Изменить стиль страницы

– Продолжайте же.

В том, что он поведал об этом Мэделин, присутствовала некая странная интимность. Это было нечто вроде исповеди наоборот – ее прощение его воспоминаний.

– Конечно, я ее обожал. Выбирать не приходилось. Ее злоба, ее сарказм, ее равнодушие – все это было смертоносным оружием. И таким же оружием была ее нежность. «Мой лев, – вот как она меня называла, – мой маленький храбрый львенок». Думаю, она подавляла мою волю. И делала это при помощи любви и нежности, конечно же; а еще при помощи истории, которая никогда не была моей и никогда не могла бы мне принадлежать.

– Истории?

– Ну, знаете: предки, семейные трагедии…

Мэделин словно обладала настроенным на его волну датчиком, который улавливал его секреты, его прошлое, его истинную сущность и притягивал к себе.

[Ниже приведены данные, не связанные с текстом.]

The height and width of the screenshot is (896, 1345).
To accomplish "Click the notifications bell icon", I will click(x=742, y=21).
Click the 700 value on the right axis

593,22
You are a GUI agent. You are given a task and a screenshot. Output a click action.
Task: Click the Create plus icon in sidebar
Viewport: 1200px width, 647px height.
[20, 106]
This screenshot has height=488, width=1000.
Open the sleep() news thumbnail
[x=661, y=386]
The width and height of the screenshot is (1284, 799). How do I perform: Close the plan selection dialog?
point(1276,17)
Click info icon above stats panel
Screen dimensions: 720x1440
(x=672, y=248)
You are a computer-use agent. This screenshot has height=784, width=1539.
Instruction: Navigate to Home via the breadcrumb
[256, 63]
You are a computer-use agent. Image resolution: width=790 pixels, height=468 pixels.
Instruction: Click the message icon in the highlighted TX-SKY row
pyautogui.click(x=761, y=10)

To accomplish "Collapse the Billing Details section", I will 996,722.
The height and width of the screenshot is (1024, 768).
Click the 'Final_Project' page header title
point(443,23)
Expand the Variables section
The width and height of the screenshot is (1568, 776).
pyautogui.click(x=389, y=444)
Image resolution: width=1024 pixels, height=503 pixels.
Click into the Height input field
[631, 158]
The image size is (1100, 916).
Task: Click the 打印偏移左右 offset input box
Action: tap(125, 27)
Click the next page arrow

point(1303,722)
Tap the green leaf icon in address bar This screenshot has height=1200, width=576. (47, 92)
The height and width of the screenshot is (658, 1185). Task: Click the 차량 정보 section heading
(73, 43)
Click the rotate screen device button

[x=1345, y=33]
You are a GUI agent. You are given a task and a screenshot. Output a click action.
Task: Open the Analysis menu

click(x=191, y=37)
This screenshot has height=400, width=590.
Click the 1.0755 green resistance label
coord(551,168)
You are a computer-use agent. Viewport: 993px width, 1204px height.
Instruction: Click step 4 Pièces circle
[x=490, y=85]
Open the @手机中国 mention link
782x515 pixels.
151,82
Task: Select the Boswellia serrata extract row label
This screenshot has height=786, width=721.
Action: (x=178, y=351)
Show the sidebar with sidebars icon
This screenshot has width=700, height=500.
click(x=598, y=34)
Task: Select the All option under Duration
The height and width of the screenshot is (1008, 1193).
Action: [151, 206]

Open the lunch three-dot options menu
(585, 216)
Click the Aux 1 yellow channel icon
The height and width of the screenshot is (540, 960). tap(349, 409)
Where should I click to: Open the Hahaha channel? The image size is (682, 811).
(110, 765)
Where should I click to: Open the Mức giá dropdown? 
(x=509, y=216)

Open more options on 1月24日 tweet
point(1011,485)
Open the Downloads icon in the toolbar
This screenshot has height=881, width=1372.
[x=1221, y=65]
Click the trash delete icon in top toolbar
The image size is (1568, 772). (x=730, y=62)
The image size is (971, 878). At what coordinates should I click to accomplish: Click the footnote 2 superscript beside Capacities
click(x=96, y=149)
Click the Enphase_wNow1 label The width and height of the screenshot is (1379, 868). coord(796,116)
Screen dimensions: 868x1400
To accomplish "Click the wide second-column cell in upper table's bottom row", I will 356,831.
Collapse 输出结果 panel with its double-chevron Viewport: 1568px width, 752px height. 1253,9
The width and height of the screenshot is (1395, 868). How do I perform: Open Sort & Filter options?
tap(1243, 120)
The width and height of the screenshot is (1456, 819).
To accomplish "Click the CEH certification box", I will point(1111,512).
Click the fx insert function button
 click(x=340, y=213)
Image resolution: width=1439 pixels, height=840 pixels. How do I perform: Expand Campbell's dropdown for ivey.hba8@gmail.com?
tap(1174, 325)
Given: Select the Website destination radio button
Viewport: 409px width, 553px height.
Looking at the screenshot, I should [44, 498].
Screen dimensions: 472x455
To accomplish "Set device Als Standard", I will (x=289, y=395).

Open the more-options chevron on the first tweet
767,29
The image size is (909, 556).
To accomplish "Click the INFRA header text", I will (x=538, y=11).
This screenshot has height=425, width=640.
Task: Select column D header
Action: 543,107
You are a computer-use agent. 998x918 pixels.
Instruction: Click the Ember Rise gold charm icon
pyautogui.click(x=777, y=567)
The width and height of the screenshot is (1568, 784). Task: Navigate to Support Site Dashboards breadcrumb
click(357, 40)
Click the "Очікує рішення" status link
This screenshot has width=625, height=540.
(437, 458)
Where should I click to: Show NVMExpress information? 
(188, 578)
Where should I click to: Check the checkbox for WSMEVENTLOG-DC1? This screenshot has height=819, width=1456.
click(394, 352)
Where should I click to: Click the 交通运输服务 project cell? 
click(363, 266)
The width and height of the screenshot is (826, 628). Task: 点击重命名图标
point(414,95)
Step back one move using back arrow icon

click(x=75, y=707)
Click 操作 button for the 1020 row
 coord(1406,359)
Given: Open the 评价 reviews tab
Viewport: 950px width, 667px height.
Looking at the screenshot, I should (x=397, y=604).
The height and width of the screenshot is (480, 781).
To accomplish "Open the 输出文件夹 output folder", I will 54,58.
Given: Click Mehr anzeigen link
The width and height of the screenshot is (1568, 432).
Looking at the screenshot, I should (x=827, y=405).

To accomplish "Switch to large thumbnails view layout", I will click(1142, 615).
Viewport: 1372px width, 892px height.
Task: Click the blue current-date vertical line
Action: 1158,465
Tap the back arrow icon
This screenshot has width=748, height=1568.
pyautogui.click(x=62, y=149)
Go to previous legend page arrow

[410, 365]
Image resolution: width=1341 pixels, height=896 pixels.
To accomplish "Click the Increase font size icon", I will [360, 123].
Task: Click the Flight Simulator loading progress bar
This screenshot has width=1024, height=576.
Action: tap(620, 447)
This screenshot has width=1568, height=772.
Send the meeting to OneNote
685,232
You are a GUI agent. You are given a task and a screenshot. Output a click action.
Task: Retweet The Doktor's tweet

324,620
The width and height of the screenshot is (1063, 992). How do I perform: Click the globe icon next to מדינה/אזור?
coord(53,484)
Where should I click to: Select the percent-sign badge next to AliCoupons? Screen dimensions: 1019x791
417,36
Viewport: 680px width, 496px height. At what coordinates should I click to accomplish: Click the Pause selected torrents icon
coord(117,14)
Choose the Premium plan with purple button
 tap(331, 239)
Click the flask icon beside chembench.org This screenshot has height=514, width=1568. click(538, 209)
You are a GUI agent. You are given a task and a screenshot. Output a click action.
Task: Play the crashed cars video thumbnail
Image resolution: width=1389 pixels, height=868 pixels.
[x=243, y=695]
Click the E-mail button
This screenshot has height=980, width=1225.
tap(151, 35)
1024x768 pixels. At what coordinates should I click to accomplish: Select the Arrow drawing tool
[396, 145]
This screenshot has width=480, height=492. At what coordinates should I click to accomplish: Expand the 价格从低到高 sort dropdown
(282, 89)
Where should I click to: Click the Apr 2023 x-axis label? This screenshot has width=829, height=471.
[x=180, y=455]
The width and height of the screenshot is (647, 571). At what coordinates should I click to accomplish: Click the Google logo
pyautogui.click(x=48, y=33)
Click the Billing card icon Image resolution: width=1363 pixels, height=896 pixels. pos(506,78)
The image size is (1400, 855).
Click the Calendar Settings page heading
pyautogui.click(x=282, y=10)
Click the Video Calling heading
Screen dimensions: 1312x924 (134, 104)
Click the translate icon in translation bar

– Расскажите мне об этом, – сказала она.

Он не помнил свою мать молодой. В его воспоминаниях только ее глаза сохранили иллюзию молодости – голубые, ясные, словно у фарфоровой куклы, они всегда таращились от изумления сквозь тронутую тленом маску лица, словно пораженные открытием: время уходит, а плоть дряхлеет. В остальном ее внешность представляла собой лишь остатки былой красоты, придавая матери Лео сходство со стареющей актрисой, которая безуспешно силится противостоять годам. Кожа ее щек была мягкой, будто вощеной, и всегда присыпана хорошей пудрой, напоминавшей плесень; ее рот, неровно обведенный помадой, таил в себе тень утраченной чувственности, как на иной картине просвечиваются черновые силуэты. «Малыш мой, мой Männlein, иди сюда, поцелуй мамочку», – говорила она. Ее объятия пахли ладаном и парфюмерными розами: она всегда пользовалась одними духами. Когда он болел, то спал на ее кровати, ощущая ее тело, ее душистое присутствие рядом, это странное сочетание неуловимого и мясистого… И порой от избытка эмоций, обуревавших ее, когда она прижимала сына к своей обвисшей груди (Какие эмоции? Какое горе пряталось за ее чрезмерной опекой?), она начинала плакать – и черты лица ее морщились, как мокрая бумага, образуя мрачный контраст с яркими старомодными платьями и медно-рыжими волосами. Она казалась ему куклой, брошенной под дождем; эту мысль он заносил в список остальных нечестивых помыслов, вину за которые он обязан был загладить. «Что случилось, мама? – спрашивал он. – Скажи, что случилось». Но она лишь отважно мотала головой, отрицая саму мысль о том, что это Лео мог довести ее до слез. Нельзя даже вообразить, чем он мог бы огорчить свою мать… Невообразимое – вот что преследовало ее, а потому преследовало и его, в детских молитвах, которые он творил, ночью стоя на коленях у своей кровати. «Твой отец, твой бедный, бедный отец», – стонала она, и он смотрел на эту пару из серебряных рамок на пианино, на серванте, на каминной полке – мужчина, впечатляющий своей серьезностью, с лицом, на котором чувство долга проложило глубокие борозды. «Он взирает на нас, конечно же. Он видит нас, ему известны наши мысли, он понимает наши слабости…»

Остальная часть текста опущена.